The site is huge These pictures just capture a tiny part of the space. Here’s a long loggia. The documents all along the wall are from the archives and show documents with the different kinds of signatures, comments, approvals or denials written by the Emperor of the time.  On the right, a bigger than life tiger-dog that Aunt Margaret would have liked.

Long arcadetiger dog

Painted clouds and flying dragons on the pillars and walls of the tomb of Le Duc, at his country palace, also a tomb. This is out among hills and has a lake with an island in it.

Renovation is taking place here as well as at the Citadel, and it’s being done by hand using tools and materials that aren’t much different from what was used to build the place the first time. All over both sites we saw people varnishing, sawing, smoothing down the joints between stones. Lots of women were doing this.

clouds dragon mosaic

The burning monk, 1963

Immocation car  The car that drove him to that intersection is on display at Xa Loi Pagoda. The Pagoda is more than just one building with ceremonial spaces. It’s a whole monastery, with dormitories and many young monks in gray robes. It sits on a high bluff overlooking the Perfume River, nearly across from the Citadel.
Turtle

This photograph of a turtle, also at the Pagoda, is dedicated to Terry Prachett. Somewhere in the place where imagination and reality meet, there is a turtle.
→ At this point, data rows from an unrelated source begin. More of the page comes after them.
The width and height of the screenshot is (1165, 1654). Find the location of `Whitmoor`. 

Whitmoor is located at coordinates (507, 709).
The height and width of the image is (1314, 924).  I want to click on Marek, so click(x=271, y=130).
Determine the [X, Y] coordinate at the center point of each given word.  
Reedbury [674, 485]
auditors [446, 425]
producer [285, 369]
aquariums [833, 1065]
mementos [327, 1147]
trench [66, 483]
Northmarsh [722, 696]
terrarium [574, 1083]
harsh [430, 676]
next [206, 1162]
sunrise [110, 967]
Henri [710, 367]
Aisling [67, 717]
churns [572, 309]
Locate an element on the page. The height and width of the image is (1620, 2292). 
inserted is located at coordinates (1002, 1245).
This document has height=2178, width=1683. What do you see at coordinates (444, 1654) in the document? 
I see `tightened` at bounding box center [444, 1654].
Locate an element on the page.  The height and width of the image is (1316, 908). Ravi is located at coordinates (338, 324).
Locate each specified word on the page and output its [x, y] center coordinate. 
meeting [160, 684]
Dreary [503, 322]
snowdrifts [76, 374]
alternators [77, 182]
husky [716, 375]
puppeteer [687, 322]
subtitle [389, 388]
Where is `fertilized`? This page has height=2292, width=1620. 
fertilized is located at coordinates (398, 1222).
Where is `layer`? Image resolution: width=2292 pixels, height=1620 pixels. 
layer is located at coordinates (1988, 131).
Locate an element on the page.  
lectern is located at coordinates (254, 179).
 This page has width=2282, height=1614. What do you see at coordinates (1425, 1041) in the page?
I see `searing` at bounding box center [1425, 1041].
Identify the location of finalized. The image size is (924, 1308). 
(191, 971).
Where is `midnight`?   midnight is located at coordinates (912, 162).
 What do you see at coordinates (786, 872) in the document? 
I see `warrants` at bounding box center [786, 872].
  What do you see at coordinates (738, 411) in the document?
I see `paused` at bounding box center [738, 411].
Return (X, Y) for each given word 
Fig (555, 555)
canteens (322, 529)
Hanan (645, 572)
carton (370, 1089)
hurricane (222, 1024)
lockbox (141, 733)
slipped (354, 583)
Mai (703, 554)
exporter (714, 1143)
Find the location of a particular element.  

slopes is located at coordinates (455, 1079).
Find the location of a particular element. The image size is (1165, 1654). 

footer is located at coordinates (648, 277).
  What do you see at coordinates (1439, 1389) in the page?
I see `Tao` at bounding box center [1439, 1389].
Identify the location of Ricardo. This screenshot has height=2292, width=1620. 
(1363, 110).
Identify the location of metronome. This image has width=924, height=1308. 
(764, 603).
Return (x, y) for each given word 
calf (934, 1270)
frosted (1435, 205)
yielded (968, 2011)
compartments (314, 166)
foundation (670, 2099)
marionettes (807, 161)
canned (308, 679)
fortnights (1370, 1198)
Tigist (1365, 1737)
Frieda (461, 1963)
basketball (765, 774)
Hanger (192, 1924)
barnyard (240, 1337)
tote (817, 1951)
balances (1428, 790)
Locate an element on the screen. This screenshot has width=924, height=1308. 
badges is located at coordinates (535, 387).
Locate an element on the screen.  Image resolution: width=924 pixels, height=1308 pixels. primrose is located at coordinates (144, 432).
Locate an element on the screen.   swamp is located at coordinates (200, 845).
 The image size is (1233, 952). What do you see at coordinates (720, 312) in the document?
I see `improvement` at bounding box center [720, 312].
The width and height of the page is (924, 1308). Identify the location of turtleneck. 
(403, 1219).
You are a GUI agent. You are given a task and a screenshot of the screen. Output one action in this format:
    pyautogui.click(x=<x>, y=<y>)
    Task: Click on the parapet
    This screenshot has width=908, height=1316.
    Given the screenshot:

Published by helenaworthen

Labor educator, retired from University of Illinois, taught at TDT University in Ho Chi Minh City in the Faculty of Trade Unions and Labor Relations. Co-author with Joe Berry of Power Despite Precarity: Strategies for the contingent faculty movement in higher education, forthcoming (August 2021) from Pluto Press.

2 thoughts on “Hue, Vinh’s Wedding #1

  1. Vinh is not a student. Although she is young (26), she is a lecturer (like an Assistant Professor) in the Faculty of Labor Relations and Trade unions. She has an MA. She is also our primary translator and “arranger.” Her mother is a professor of Traditional Medicine at Hue University and her father is a banker. The wedding lunch alone would have bankrupted any family I am acquainted with in the US.

  2. Sounds sumptuous and very expensive. Is this a wealthy family or is this common for working people? (Vinh’s a student, right?).

    Lots of adventures, and thanks for sharing. I’ve always wanted to go there and still hope to.